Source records

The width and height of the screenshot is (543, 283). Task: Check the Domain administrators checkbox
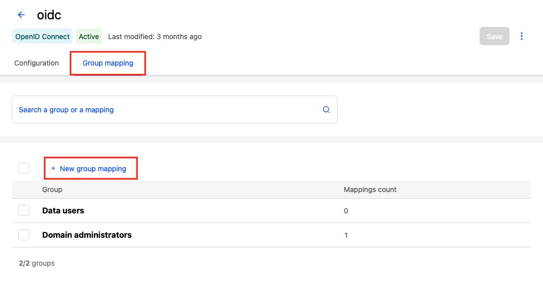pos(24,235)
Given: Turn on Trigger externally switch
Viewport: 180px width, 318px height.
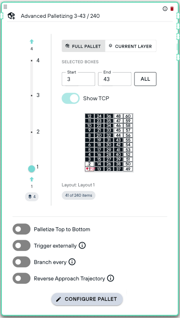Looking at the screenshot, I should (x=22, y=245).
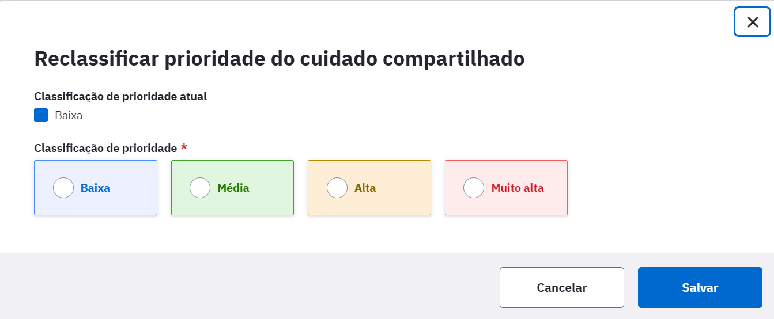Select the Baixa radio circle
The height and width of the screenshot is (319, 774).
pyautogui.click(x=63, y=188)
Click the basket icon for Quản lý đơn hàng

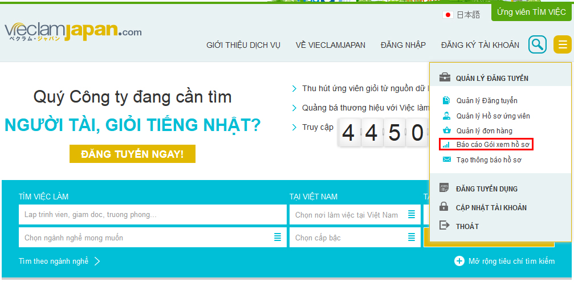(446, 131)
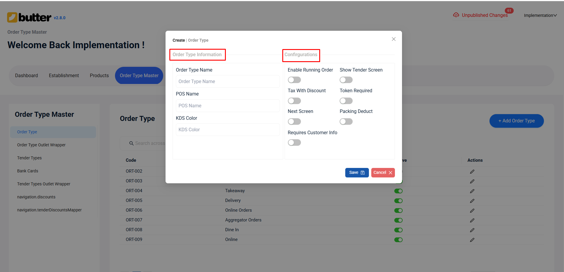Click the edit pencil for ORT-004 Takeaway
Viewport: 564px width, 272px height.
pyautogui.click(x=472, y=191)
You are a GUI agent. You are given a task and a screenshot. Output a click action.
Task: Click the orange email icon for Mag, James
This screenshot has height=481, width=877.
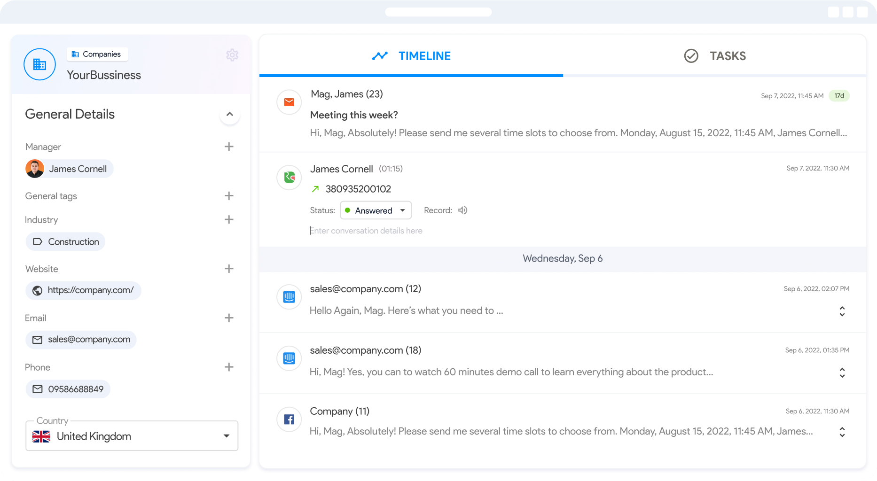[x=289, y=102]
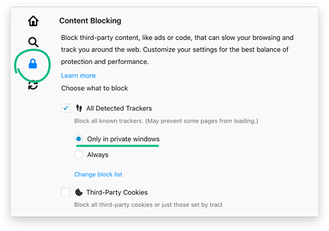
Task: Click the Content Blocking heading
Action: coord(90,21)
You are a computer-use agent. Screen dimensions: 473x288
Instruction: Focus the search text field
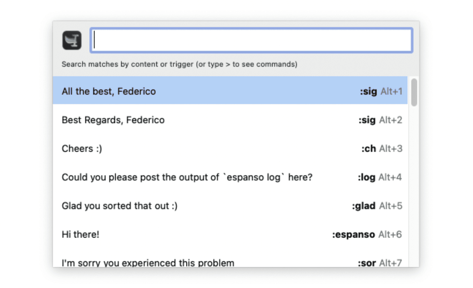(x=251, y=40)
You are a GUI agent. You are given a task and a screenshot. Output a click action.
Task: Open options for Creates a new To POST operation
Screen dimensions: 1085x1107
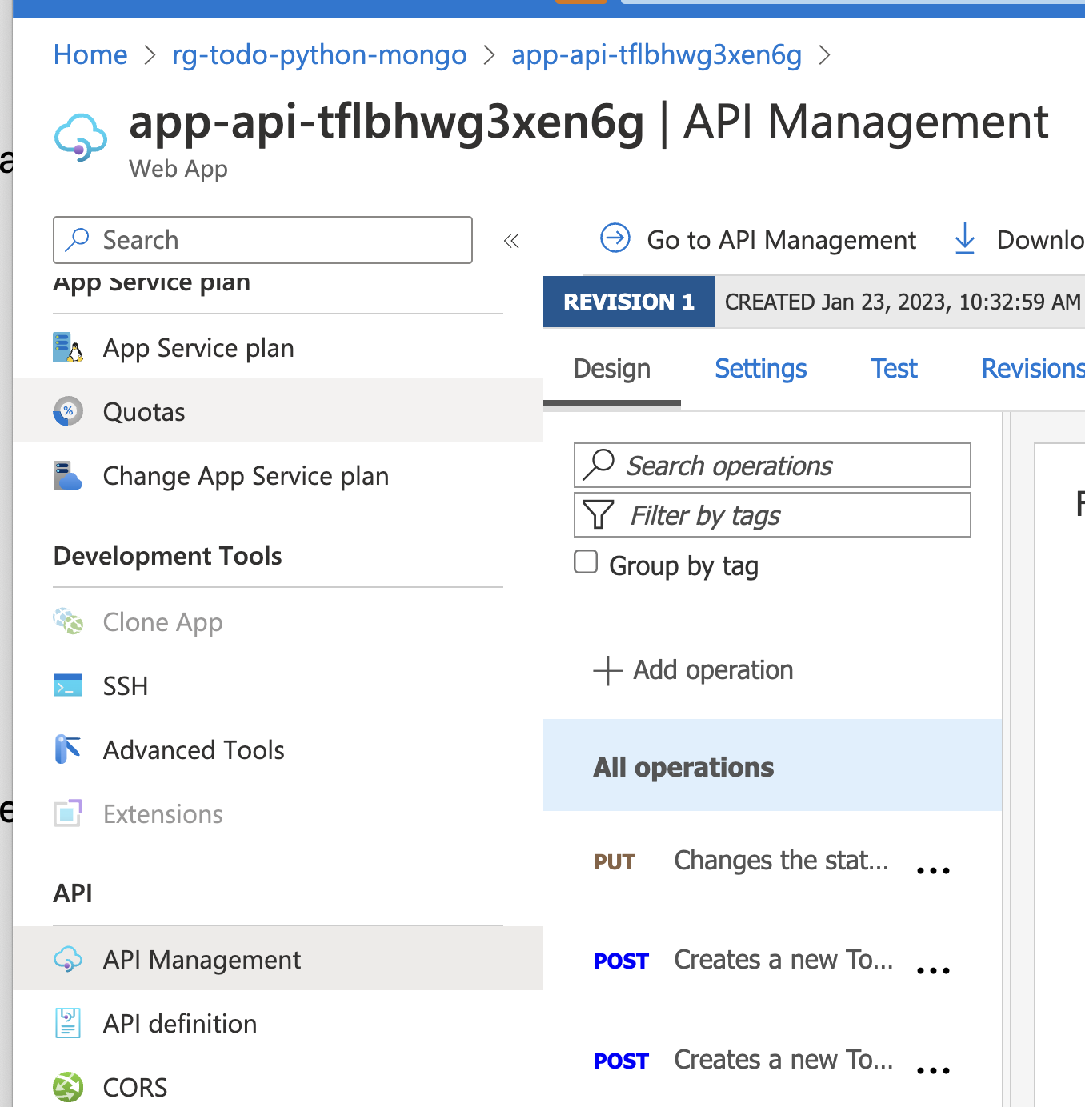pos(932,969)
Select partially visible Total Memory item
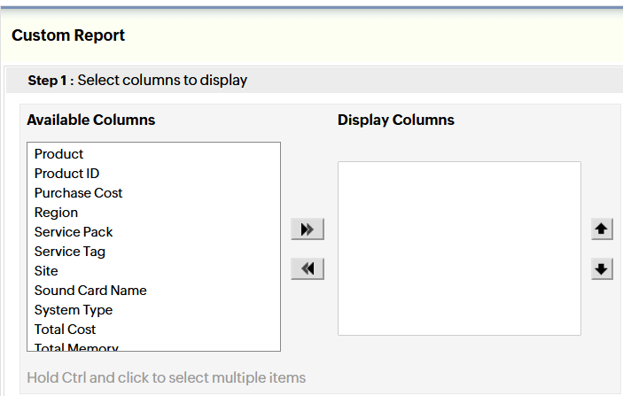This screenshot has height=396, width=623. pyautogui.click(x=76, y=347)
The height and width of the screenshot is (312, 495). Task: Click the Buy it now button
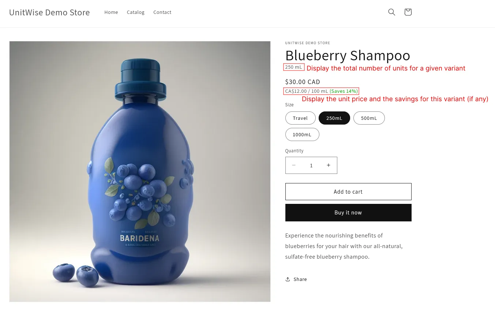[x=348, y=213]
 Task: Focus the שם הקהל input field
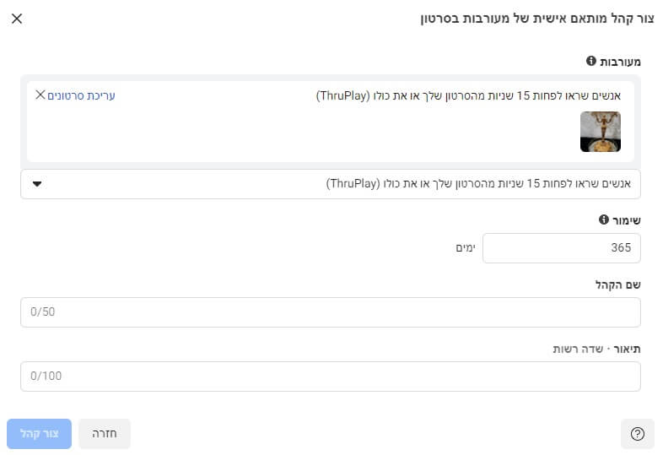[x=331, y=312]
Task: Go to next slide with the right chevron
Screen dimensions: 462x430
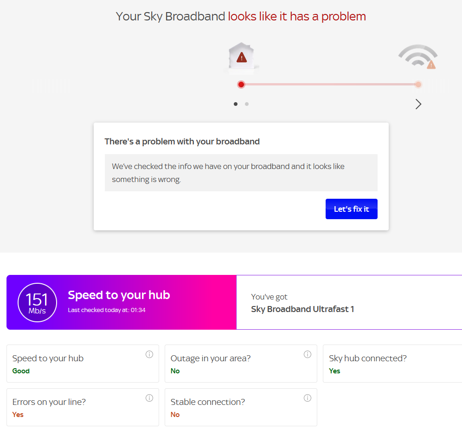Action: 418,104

...

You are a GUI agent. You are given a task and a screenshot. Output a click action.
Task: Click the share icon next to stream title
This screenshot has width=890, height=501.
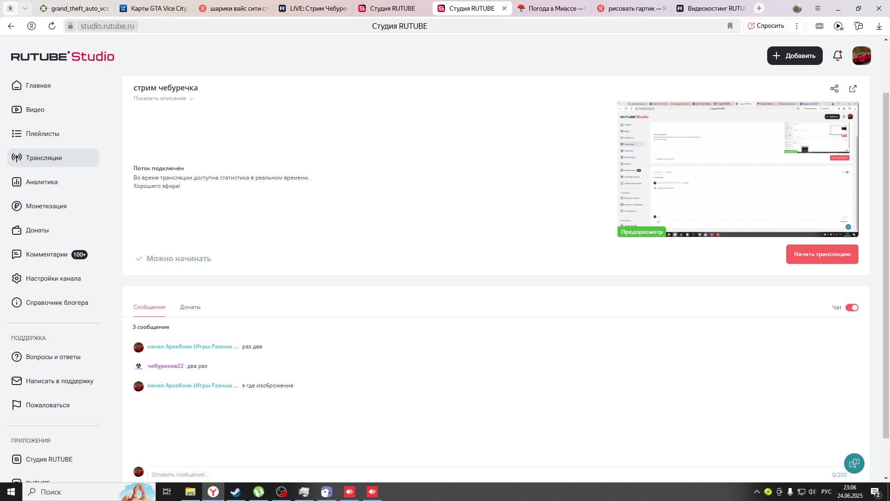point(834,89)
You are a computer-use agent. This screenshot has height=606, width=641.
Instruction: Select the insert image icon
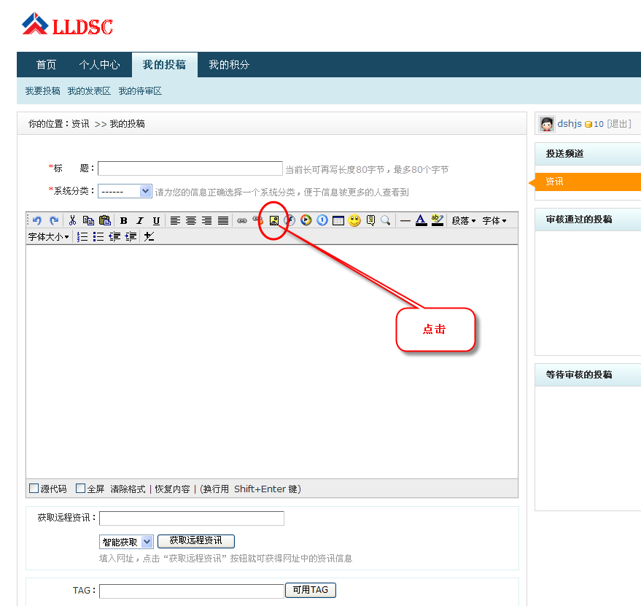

*WORK TO DO:* Retype the data from the line with "The width and" to the line with "[x=348, y=213]", including both of those lines. Omit the pictures from your copy.

*TASK ANSWER:*
The width and height of the screenshot is (543, 283). Task: Check the Domain administrators checkbox
pos(24,235)
Given: Turn on Trigger externally switch
Viewport: 180px width, 318px height.
Looking at the screenshot, I should (x=22, y=245).
Select the Baixa radio circle
The height and width of the screenshot is (319, 774).
pyautogui.click(x=63, y=188)
Click the basket icon for Quản lý đơn hàng

(446, 131)
Click the edit pencil for ORT-004 Takeaway
Viewport: 564px width, 272px height.
pyautogui.click(x=472, y=191)
You are a GUI agent. You are given a task and a screenshot. Output a click action.
Task: Click the orange email icon for Mag, James
This screenshot has height=481, width=877.
[x=289, y=102]
Task: Click the Content Blocking heading
Action: coord(90,21)
You are a computer-use agent. Screen dimensions: 473x288
Instruction: Focus the search text field
(x=251, y=40)
You are a GUI agent. You are given a task and a screenshot. Output a click action.
Task: Open options for Creates a new To POST operation
Screen dimensions: 1085x1107
pos(932,969)
Select partially visible Total Memory item
This screenshot has height=396, width=623. pyautogui.click(x=76, y=347)
The height and width of the screenshot is (312, 495). Task: Click the Buy it now button
[x=348, y=213]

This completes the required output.